Kim H J, Kim M H, Myung S J, Lim B C, Park E T, Yoo K S, Seo D W, Lee S K, Min Y I
Department of Internal Medicine, Asan Medical Center, University of Ulsan College of Medicine, Seoul, Korea.
Am J Gastroenterol. 1999 Jul;94(7):1941-6. doi: 10.1111/j.1572-0241.1999.01234.x.
Clinicians might be misled in interpreting an elevated CA19-9 when differentiating pancreaticobiliary cancer from benign clinical conditions such as acute cholangitis or cholestasis, because in these conditions, the concentration of CA19-9 may also be elevated. The aims of our study were to calculate new individual cutoff values for CA19-9 according to clinical situations using a receiver operating characteristic (ROC) curve and to define a new strategy for interpreting CA19-9 in pancreaticobiliary cancer.
One hundred sixty patients with pancreatic diseases (cancer 90, benign disease 70), 322 patients with biliary tract diseases (biliary cancer 152, benign disease 170), and 20,035 asymptomatic controls were enrolled in the present study. An ROC curve was described by plotting the sensitivity on the y-axis against 1-specificity on the x-axis for each of several cutoff values.
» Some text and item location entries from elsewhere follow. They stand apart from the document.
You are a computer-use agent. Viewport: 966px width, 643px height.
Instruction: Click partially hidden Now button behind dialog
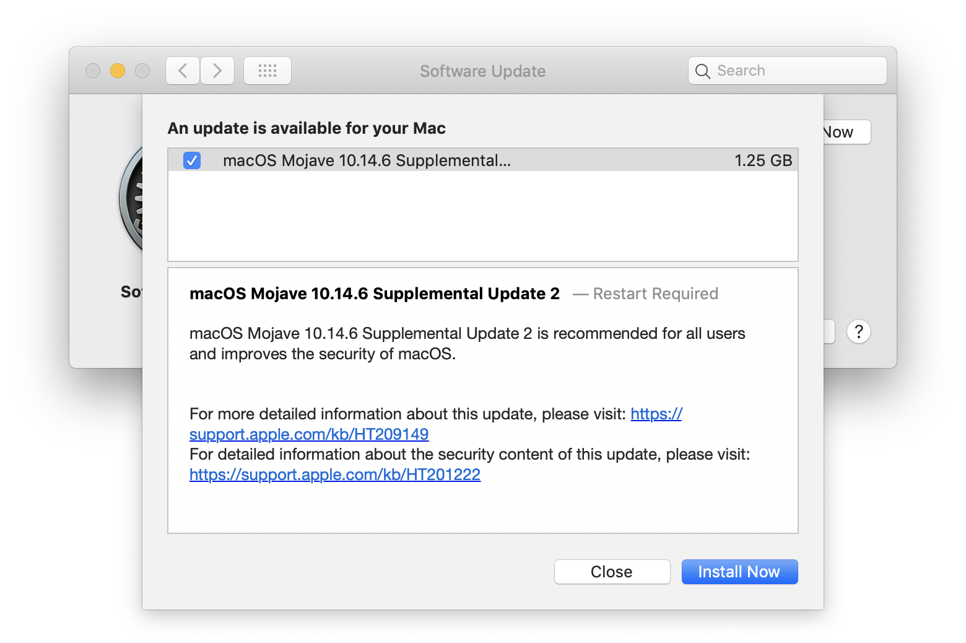[846, 132]
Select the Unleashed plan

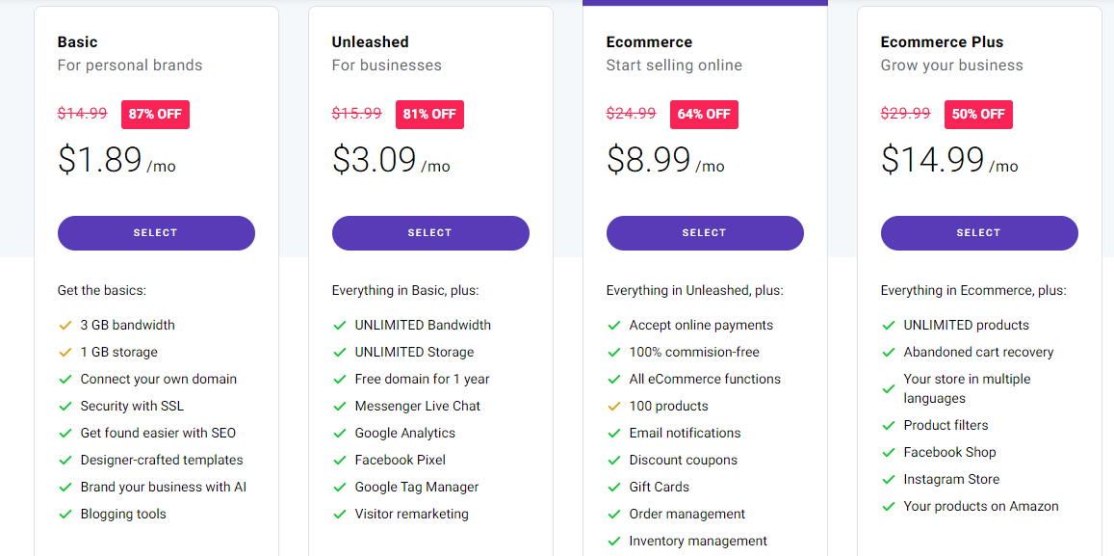point(430,233)
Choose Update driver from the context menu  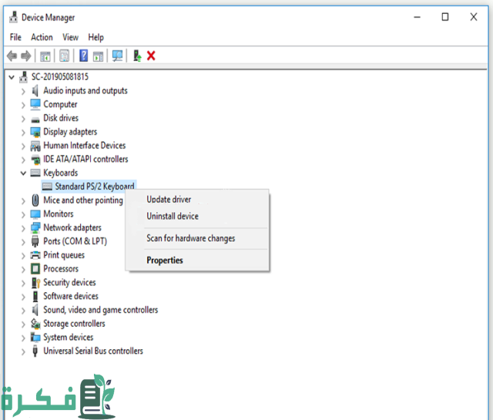(169, 200)
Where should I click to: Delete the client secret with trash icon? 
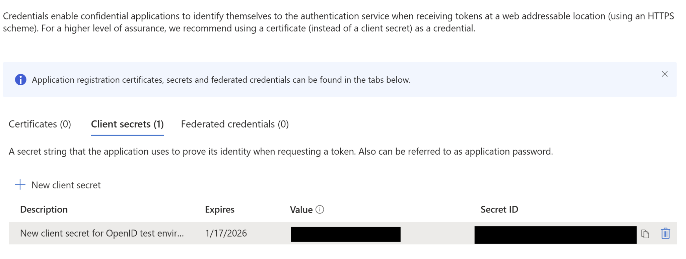(x=665, y=233)
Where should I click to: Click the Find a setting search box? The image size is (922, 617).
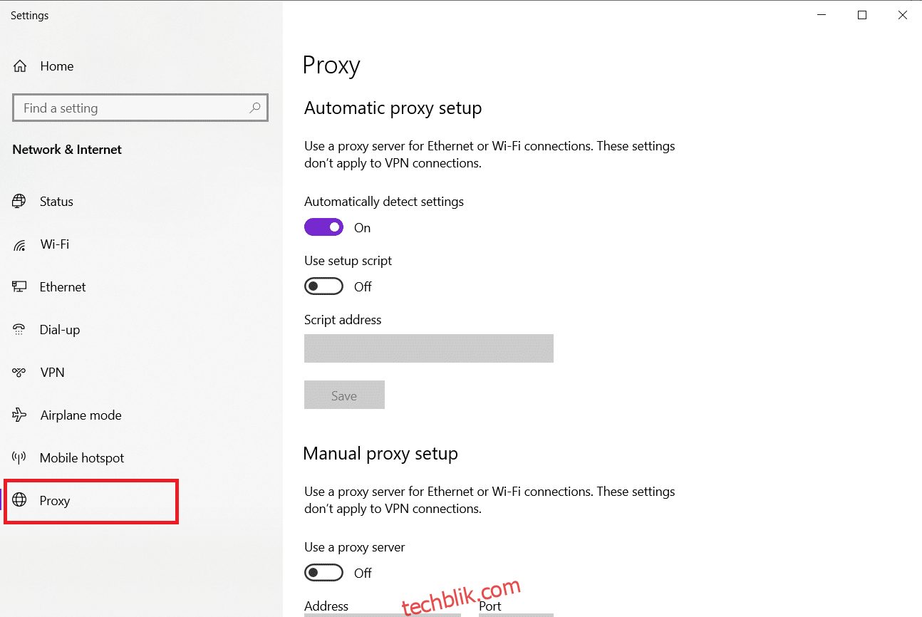tap(140, 108)
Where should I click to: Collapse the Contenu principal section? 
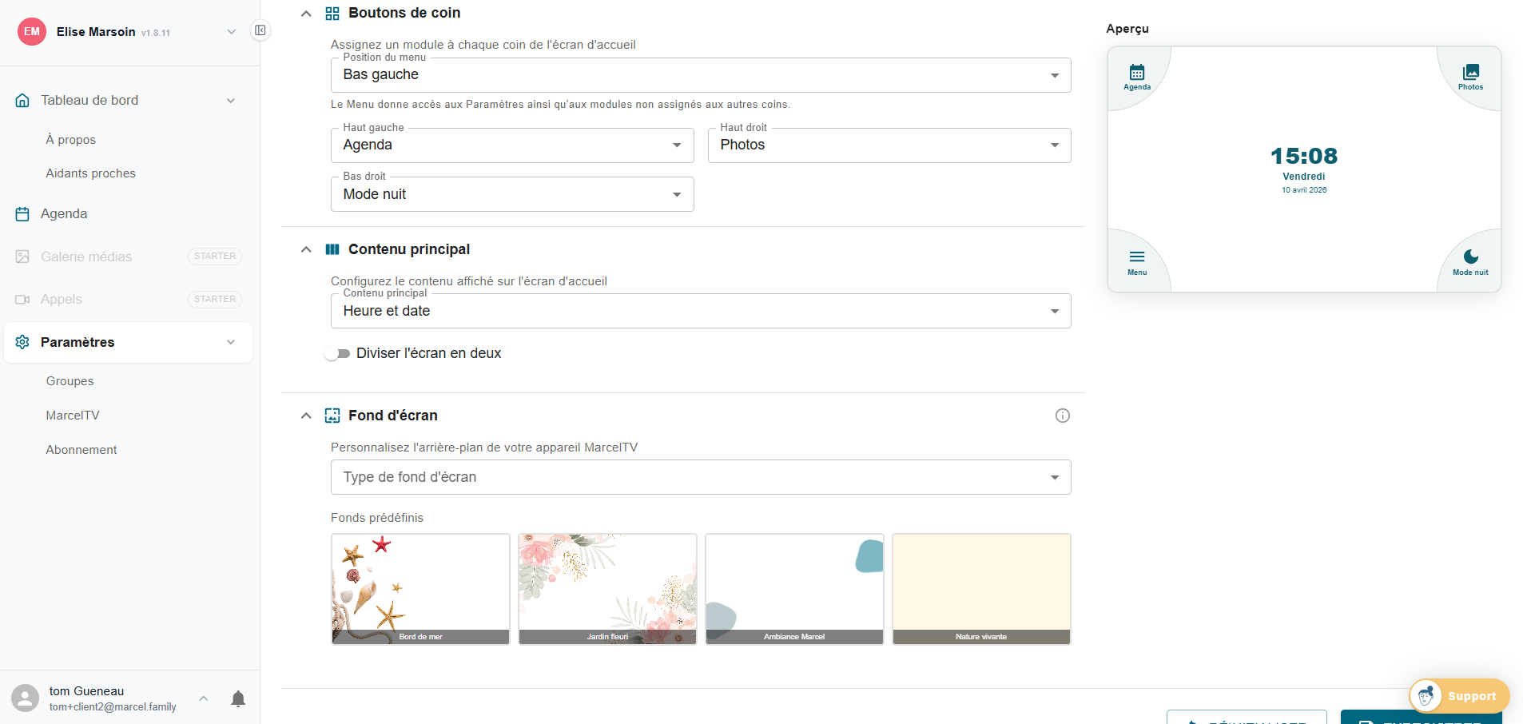coord(306,249)
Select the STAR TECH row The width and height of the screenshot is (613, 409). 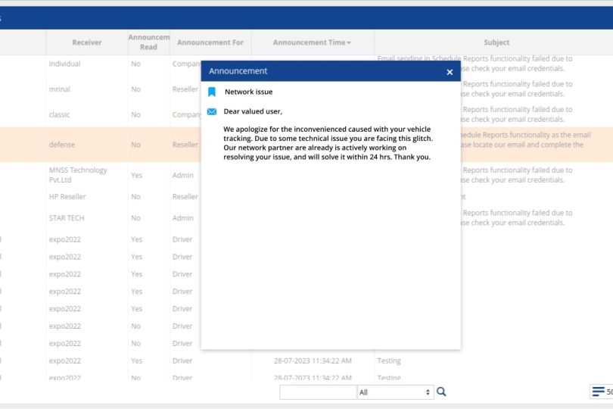pyautogui.click(x=67, y=218)
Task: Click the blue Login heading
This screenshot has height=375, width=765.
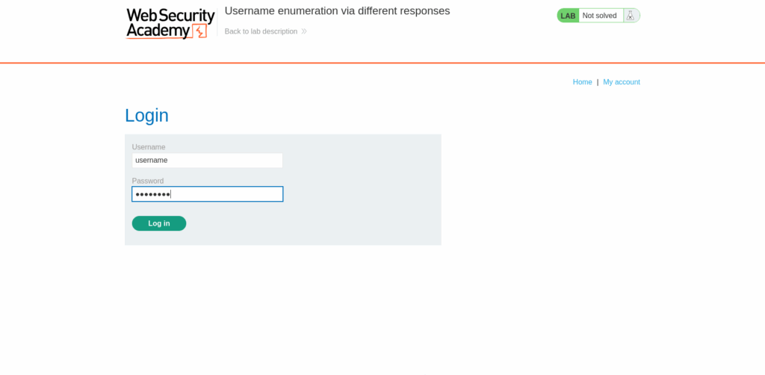Action: [x=147, y=116]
The area under the ROC curve was significantly greater for pancreatic cancer than for biliary cancer (p < 0.05). For patients with pancreatic cancer, CA19-9 proved to be useful. At a cutoff value of 37 U/ml, sensitivity and specificity were 76.7% and 87.1%, respectively. For patients with biliary cancer, CA19-9 was not helpful. However, when patients with biliary disease were divided into two groups according to the presence of cholangitis or cholestasis, CA19-9 proved to be more useful for the group without cholangitis or cholestasis than for the group with cholangitis or cholestasis (p < 0.05). In the former group, the sensitivity and specificity of CA19-9 were 77.6% and 83%, respectively, at the cutoff value of 37 U/ml. For the latter group, the sensitivity and specificity of CA19-9 were 74% and 41.5% respectively, whereas the specificity reached 87% at 300 U/ml. CA19-9 in diagnosing pancreatic cancer was useful regardless of accompanying acute pancreatitis or cholestasis. The serum concentration of CA19-9 in asymptomatic individuals was 9.42 +/- 9.95 U/ml. Only 1 of 157 patients with a concentration of CA19-9 above 37 U/ml was found to have gallbladder cancer. The positive and negative predictive values were 0.65% and 0.78%, respectively.
The use of CA19-9 for the differentiation of pancreaticobiliary cancer should be applied individually, depending on the clinical situation.
在区分胰胆管癌与急性胆管炎或胆汁淤积等良性临床病症时,临床医生在解读升高的CA19-9时可能会被误导,因为在这些病症中,CA19-9的浓度也可能升高。我们研究的目的是使用受试者操作特征(ROC)曲线根据临床情况计算CA19-9的新的个体临界值,并确定一种在胰胆管癌中解读CA19-9的新策略。
本研究纳入了160例胰腺疾病患者(癌症90例,良性疾病70例)、322例胆道疾病患者(胆管癌152例,良性疾病170例)以及20035例无症状对照者。通过针对几个临界值中的每一个,将y轴上的敏感性与x轴上的1-特异性作图来描述ROC曲线。
胰腺癌的ROC曲线下面积显著大于胆管癌(p<0.05)。对于胰腺癌患者,CA19-9被证明是有用的。在临界值为37 U/ml时,敏感性和特异性分别为76.7%和87.1%。对于胆管癌患者,CA19-9没有帮助。然而,当根据是否存在胆管炎或胆汁淤积将胆道疾病患者分为两组时,CA19-9被证明对无胆管炎或胆汁淤积组比有胆管炎或胆汁淤积组更有用(p<0.05)。在前一组中,在临界值为37 U/ml时,CA19-9的敏感性和特异性分别为77.6%和83%。对于后一组,CA19-9的敏感性和特异性分别为74%和41.5%,而在300 U/ml时特异性达到87%。无论是否伴有急性胰腺炎或胆汁淤积,CA19-9在诊断胰腺癌中都是有用的。无症状个体的血清CA19-9浓度为9.42±9.95 U/ml。在157例CA19-9浓度高于37 U/ml的患者中,仅1例被发现患有胆囊癌。阳性和阴性预测值分别为0.65%和0.78%。
CA19-9用于区分胰胆管癌应根据临床情况个体化应用。